PROBLEM REQUIREMENTS – Give back exactly the lines running from the line with "Image resolution: width=1000" to the end of the entries, and only those lines.

LISTED ENTRIES –
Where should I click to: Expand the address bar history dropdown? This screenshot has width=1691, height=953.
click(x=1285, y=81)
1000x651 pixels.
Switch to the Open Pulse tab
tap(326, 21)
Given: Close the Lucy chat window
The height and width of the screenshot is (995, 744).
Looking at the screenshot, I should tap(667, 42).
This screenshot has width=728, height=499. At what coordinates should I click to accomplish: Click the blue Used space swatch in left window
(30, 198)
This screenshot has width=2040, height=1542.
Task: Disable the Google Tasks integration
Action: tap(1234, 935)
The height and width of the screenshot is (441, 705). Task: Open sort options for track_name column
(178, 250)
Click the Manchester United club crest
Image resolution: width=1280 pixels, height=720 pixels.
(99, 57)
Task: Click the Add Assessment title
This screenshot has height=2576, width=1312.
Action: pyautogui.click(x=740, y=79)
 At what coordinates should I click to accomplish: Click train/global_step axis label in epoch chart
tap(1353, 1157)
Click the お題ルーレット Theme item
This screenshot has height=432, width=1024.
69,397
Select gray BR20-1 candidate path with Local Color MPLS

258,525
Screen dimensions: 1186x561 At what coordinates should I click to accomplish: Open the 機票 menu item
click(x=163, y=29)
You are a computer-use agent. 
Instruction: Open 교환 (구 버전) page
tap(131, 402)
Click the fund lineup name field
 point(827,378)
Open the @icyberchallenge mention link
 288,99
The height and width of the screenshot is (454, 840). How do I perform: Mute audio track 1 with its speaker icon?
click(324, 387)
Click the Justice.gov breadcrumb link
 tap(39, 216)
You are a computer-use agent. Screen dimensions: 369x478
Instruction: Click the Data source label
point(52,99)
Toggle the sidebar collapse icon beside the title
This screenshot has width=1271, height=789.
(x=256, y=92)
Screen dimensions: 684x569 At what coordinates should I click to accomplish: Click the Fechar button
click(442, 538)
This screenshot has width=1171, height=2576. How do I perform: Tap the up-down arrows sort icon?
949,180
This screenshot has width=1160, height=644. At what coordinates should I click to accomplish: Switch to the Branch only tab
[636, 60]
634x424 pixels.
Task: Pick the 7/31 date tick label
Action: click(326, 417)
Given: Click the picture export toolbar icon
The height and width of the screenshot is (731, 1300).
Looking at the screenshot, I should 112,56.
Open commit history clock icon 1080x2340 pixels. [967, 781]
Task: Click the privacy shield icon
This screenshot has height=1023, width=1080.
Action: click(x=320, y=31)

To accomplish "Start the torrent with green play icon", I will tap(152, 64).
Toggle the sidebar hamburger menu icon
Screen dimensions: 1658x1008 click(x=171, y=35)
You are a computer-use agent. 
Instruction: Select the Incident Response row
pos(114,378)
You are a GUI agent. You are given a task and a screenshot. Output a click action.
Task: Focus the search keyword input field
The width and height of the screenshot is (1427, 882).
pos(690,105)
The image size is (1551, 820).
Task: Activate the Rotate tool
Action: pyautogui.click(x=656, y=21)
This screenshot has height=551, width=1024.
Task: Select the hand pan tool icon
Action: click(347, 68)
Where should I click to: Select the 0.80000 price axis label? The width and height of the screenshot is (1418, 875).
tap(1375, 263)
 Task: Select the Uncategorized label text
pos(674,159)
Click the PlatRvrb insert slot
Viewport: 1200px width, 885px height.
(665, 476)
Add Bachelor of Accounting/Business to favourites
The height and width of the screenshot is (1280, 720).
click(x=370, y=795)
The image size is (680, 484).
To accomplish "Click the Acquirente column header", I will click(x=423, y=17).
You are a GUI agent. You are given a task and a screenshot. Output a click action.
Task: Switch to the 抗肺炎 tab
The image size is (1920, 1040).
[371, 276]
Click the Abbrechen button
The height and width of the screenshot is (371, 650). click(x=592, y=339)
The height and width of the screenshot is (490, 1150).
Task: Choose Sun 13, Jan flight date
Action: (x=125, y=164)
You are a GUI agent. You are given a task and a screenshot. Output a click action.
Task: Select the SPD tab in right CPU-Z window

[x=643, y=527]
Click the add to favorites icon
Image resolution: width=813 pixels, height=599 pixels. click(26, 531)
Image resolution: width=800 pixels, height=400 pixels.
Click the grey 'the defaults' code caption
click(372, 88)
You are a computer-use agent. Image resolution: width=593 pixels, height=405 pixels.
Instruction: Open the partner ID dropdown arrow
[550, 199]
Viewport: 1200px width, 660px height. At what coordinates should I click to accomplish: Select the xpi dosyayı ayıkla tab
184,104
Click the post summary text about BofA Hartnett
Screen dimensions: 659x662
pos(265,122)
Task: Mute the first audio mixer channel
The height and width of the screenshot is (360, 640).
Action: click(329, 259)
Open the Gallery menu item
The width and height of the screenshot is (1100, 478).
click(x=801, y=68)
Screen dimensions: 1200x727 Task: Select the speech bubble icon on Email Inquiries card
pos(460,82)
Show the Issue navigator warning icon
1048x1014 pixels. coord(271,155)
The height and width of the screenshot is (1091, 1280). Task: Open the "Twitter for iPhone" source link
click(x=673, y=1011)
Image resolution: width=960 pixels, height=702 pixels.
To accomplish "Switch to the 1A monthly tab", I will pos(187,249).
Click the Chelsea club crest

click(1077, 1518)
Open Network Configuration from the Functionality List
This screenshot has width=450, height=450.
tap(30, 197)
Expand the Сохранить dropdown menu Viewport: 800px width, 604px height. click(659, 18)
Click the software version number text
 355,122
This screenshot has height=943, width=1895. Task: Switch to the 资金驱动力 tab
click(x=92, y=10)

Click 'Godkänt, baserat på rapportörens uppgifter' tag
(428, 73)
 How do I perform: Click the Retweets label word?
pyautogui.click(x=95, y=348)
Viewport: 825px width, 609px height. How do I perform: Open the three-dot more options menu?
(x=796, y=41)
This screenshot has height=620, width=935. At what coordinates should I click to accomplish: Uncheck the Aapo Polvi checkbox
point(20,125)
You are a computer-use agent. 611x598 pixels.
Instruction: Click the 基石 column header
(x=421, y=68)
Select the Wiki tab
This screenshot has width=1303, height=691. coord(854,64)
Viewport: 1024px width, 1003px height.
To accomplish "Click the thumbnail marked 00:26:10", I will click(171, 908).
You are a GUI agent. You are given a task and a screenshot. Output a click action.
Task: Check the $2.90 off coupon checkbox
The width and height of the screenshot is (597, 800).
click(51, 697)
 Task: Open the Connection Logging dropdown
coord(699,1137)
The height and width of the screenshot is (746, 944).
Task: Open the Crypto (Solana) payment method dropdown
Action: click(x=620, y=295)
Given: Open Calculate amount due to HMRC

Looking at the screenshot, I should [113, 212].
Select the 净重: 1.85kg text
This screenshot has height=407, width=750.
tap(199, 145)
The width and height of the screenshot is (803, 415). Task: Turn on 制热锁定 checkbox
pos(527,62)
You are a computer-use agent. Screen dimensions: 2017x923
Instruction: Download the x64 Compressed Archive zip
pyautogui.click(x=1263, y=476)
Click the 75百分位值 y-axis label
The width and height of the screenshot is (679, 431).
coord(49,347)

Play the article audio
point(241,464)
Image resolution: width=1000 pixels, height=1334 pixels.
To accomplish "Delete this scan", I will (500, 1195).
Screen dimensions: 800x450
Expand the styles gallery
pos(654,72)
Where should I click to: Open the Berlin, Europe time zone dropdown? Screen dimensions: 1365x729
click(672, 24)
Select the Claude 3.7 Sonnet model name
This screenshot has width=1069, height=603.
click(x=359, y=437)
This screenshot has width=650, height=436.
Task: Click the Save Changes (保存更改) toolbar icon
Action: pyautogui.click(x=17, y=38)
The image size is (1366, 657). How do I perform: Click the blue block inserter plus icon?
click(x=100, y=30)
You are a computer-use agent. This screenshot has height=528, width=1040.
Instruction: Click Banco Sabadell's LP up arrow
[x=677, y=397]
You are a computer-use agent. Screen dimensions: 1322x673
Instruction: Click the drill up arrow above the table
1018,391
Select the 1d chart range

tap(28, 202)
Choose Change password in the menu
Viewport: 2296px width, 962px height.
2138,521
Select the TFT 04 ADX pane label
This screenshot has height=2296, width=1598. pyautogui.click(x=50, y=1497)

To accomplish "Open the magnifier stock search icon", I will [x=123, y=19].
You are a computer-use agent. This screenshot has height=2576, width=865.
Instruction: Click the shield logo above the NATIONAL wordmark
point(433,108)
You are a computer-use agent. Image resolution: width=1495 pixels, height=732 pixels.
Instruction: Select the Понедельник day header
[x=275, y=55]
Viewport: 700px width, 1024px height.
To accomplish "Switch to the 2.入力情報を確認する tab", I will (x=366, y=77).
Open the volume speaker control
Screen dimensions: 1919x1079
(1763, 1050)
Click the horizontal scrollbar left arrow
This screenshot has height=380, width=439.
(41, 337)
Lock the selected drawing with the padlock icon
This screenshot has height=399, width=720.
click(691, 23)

ANSWER SECTION –
Image resolution: width=1000 pixels, height=1334 pixels.
To accomplish "Delete this scan", I will (500, 1195).
Screen dimensions: 800x450
Expand the styles gallery
pos(654,72)
Where should I click to: Open the Berlin, Europe time zone dropdown? Screen dimensions: 1365x729
click(672, 24)
Select the Claude 3.7 Sonnet model name
This screenshot has width=1069, height=603.
click(x=359, y=437)
This screenshot has width=650, height=436.
Task: Click the Save Changes (保存更改) toolbar icon
Action: pyautogui.click(x=17, y=38)
The image size is (1366, 657). How do I perform: Click the blue block inserter plus icon?
click(x=100, y=30)
You are a computer-use agent. This screenshot has height=528, width=1040.
Instruction: Click Banco Sabadell's LP up arrow
[x=677, y=397]
You are a computer-use agent. Screen dimensions: 1322x673
Instruction: Click the drill up arrow above the table
1018,391
Select the 1d chart range

tap(28, 202)
Choose Change password in the menu
Viewport: 2296px width, 962px height.
2138,521
Select the TFT 04 ADX pane label
This screenshot has height=2296, width=1598. pyautogui.click(x=50, y=1497)

To accomplish "Open the magnifier stock search icon", I will [x=123, y=19].
You are a computer-use agent. This screenshot has height=2576, width=865.
Instruction: Click the shield logo above the NATIONAL wordmark
point(433,108)
You are a computer-use agent. Image resolution: width=1495 pixels, height=732 pixels.
Instruction: Select the Понедельник day header
[x=275, y=55]
Viewport: 700px width, 1024px height.
To accomplish "Switch to the 2.入力情報を確認する tab", I will (x=366, y=77).
Open the volume speaker control
Screen dimensions: 1919x1079
(1763, 1050)
Click the horizontal scrollbar left arrow
This screenshot has height=380, width=439.
(41, 337)
Lock the selected drawing with the padlock icon
This screenshot has height=399, width=720.
click(691, 23)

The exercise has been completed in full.